Please write out every entry below, word for word.

Items from a dataset
_____

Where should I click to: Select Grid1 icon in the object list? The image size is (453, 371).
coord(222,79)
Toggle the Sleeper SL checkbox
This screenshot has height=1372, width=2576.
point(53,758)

_____

- FINISHED TASK
Where should I click to: Select Grid1 icon in the object list? The image size is (453, 371).
coord(222,79)
Toggle the Sleeper SL checkbox
This screenshot has height=1372, width=2576.
point(53,758)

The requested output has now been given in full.